As shown in Fig. 9-11, the gear pump is positioned in its working position, through the axis of a couple of engaging gears, the section plane in the front view clearly represents the main fitting relationship of the gear pump.

1.工作位置

通常将部件摆放成工作位置。画其主视图。如图9-11所示的齿轮泵就是以其工作位置摆放的。

2.装配关系

应考虑尽可能多地显示部件的结构特征,特别是能清楚地表达机器或部件的主要装配关系、功能和工作原理。

如图9-11所示,主视图中的剖切面通过一对啮合齿轮的轴线,清楚地反映了齿轮泵的主要装配关系。

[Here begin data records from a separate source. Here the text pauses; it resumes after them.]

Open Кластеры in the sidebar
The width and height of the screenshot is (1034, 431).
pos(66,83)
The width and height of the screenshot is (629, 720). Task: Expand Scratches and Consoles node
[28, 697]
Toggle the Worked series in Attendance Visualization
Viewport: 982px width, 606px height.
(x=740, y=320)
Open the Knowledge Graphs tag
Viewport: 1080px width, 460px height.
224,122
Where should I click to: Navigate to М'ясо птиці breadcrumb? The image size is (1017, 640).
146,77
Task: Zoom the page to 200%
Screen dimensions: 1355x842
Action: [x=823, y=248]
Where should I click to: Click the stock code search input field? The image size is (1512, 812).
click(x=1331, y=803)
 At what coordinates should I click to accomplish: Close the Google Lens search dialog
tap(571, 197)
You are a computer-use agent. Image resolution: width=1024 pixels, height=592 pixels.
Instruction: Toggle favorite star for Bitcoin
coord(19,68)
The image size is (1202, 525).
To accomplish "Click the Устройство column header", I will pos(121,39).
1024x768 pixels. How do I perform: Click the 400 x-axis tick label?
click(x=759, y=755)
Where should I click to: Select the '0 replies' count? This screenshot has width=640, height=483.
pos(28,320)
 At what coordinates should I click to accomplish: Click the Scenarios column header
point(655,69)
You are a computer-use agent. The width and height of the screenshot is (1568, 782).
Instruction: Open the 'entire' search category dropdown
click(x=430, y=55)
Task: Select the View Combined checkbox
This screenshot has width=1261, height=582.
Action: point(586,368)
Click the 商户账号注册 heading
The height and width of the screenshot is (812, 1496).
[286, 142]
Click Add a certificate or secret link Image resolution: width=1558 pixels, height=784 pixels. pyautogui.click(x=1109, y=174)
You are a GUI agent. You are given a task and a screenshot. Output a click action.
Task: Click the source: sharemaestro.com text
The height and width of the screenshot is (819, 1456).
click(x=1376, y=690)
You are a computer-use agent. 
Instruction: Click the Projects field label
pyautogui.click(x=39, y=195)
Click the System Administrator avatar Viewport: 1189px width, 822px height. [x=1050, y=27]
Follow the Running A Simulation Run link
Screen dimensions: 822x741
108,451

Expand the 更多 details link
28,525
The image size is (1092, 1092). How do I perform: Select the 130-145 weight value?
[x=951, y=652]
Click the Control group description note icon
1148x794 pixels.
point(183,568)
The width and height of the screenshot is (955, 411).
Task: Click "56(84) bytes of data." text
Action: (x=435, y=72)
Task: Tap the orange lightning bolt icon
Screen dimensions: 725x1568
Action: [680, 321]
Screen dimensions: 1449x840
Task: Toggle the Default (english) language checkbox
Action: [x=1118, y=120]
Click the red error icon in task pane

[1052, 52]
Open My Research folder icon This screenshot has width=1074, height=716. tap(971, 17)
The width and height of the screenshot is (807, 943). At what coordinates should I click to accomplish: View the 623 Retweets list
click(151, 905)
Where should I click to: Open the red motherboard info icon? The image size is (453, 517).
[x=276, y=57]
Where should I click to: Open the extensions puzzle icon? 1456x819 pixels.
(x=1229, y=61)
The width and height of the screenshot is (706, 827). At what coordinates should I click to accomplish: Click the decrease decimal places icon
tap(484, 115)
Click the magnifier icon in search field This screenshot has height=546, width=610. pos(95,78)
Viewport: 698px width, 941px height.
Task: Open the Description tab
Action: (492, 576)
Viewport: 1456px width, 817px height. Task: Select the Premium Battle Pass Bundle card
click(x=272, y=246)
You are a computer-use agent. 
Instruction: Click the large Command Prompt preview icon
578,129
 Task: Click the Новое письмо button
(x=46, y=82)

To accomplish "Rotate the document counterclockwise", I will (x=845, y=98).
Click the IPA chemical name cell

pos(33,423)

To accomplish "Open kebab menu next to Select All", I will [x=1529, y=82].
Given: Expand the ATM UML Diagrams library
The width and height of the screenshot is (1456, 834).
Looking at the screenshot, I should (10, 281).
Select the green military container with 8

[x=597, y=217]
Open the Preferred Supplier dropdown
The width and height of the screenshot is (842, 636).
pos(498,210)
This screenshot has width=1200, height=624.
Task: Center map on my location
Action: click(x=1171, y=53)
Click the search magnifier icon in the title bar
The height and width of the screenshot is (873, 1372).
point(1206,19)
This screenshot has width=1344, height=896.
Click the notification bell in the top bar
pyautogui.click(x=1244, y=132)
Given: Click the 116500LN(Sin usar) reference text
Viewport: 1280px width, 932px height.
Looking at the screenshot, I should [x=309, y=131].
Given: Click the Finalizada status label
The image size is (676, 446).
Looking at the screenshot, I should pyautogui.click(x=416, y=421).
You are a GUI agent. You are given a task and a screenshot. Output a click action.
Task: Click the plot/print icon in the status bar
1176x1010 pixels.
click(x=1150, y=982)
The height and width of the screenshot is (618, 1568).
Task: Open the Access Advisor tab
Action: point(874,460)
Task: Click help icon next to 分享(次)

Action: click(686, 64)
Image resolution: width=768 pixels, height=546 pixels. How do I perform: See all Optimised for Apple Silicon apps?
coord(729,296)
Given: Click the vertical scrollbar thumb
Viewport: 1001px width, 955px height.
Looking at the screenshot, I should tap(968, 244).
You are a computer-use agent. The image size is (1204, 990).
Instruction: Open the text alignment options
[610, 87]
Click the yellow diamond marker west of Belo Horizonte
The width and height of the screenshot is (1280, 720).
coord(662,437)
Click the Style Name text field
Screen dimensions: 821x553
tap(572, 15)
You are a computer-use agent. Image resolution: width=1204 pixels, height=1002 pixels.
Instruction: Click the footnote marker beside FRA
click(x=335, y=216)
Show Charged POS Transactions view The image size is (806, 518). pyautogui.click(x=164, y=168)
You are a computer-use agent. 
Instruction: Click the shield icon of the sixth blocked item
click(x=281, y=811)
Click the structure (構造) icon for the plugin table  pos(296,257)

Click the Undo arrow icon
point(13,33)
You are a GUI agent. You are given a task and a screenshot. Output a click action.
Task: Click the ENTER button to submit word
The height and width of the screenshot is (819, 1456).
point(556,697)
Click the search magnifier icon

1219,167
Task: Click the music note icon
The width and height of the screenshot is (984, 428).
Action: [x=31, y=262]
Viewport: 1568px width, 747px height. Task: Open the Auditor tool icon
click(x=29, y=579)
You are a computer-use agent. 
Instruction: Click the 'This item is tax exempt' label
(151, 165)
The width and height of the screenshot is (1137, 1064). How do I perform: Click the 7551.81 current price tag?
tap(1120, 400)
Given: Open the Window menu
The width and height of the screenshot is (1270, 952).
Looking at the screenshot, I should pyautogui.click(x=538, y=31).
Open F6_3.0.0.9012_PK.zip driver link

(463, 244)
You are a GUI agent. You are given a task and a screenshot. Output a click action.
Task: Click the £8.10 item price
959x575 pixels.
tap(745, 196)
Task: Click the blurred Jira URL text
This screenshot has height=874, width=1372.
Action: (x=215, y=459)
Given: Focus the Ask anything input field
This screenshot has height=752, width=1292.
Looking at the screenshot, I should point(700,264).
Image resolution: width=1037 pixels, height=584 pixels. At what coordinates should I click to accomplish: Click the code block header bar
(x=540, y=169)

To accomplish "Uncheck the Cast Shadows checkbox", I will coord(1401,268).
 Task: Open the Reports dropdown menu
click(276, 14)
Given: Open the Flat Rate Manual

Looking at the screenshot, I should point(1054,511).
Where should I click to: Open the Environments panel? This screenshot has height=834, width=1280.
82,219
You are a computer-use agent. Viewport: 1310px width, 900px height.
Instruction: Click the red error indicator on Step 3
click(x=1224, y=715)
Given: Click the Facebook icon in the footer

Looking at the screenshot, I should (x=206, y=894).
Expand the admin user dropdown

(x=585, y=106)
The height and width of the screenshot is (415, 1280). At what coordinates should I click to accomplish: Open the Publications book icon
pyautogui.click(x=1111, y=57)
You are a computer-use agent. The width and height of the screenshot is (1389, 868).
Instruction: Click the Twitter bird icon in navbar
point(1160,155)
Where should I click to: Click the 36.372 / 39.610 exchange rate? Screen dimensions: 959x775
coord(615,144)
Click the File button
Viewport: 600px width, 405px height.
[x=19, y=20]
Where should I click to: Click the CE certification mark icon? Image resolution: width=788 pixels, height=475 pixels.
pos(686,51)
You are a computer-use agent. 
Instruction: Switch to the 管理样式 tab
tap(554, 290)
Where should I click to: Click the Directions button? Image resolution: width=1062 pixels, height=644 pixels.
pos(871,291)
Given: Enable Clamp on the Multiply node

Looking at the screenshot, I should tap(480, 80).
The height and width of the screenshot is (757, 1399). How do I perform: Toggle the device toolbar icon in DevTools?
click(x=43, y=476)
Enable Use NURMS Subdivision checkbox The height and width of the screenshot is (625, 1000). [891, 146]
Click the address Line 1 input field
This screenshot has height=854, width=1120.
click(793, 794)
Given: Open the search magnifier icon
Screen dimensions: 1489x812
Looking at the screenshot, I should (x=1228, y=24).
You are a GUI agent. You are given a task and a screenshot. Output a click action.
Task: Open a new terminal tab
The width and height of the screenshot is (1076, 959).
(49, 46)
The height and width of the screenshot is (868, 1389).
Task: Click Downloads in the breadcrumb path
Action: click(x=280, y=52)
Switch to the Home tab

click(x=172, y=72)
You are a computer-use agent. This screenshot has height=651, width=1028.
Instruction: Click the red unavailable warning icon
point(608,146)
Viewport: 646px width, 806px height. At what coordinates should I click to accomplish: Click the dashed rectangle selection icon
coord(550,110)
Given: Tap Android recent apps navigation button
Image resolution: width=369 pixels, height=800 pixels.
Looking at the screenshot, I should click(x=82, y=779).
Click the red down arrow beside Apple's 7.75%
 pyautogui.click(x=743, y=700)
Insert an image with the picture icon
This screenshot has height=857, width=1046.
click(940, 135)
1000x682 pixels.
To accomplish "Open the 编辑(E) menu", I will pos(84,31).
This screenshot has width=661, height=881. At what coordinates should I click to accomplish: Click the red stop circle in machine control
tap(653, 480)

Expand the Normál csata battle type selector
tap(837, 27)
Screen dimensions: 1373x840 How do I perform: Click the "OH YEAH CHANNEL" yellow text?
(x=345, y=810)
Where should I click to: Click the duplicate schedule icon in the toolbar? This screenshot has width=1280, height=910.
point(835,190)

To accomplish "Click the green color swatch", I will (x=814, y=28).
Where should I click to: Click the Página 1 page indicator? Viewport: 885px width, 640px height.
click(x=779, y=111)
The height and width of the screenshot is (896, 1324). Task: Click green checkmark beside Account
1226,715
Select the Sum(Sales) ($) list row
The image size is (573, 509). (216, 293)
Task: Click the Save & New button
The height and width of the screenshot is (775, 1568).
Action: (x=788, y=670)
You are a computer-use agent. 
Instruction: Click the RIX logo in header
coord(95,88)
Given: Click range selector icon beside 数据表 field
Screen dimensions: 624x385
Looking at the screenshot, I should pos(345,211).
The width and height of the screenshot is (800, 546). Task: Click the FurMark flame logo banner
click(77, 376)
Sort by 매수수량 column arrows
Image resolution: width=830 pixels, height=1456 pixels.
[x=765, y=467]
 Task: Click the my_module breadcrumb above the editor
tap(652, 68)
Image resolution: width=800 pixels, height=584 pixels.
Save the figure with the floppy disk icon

Choosing other views(其他视图的选择)

One may use different views to represent various other portions not  clearly represented in the  front view. In such cases, one needs to consider the fitting relationship and working principle before considering the structural shape of the major part. For example, as shown in Fig. 9-11, the left side view of the gear pump, the mounting position of the screw(part 12), and the external structure of the pump body(part 3)and pump cover(part 1), are all functional representations. The shape of the oil entrance is also represented in a partial sectional view. The left side view describes its working principle: If two gears rotate in accordance with the direction of the arrow shown in Fig. 9-13,the portative force generated in the left of the gear transports oil into a pump from the oil entrance. As the pump runs, it outputs oil from the exit at acertain pressure.   

针对主视图中未表达清楚的部分,还应辅以其他视图进行补充表达。此时应将装配关系及工作原理的表达放在首位,其次考虑主要零件的结构形状等。图9-11左视图中补充表达了齿轮泵的工作原理、螺钉(件12)的装配位置以及泵体(件3)和泵盖(件1)的外形结构,并采用局部剖视反映了进油口的形状。由左视图可知其工作原理为:当两个齿轮按图9-13中箭头所示方向旋转时,在齿轮啮合区的左侧产生真空吸力,将油从吸油口吸入泵内,随着齿轮的转动,不断地从出油口将具有一定压力的油输送出去。

After determining the left side view, check what other structure is not clearly represented in accordance with the needs of an assembly drawing. With this content in mind,choose other views and ensure that each view has a clear purpose. For example,as shown in Fig. 9-11, the C-view is added in the assembly drawing of the gear pump to express the shape of the dummy club at the oil entrance and exit on pump body(part3).the B—B view is added to show the structural shape at the base and the bottom cutting of pump body(part3).The selection of the gear pump is now complete, but one needs to keep in mind other representation views for comparison in order to select the best representation.

左视图确定后,再根据装配图应表达的内容,检查还有哪些内容是没有表达清楚的。据此再选择其他视图,使每个视图都有明确的表达目的。图9-11所示的齿轮泵装配图中,增加C向局部视图,以表达泵体(件3)上吸油口、出油口处凸台的形状,增加B—B剖视图,用来表达泵体(件3)的底座结构和下部的断面形状;至此, 齿轮泵的视图选择就算完成了。但有时为了能选定一个最佳方案,最好多考虑几种表达方案,以供比较和选用。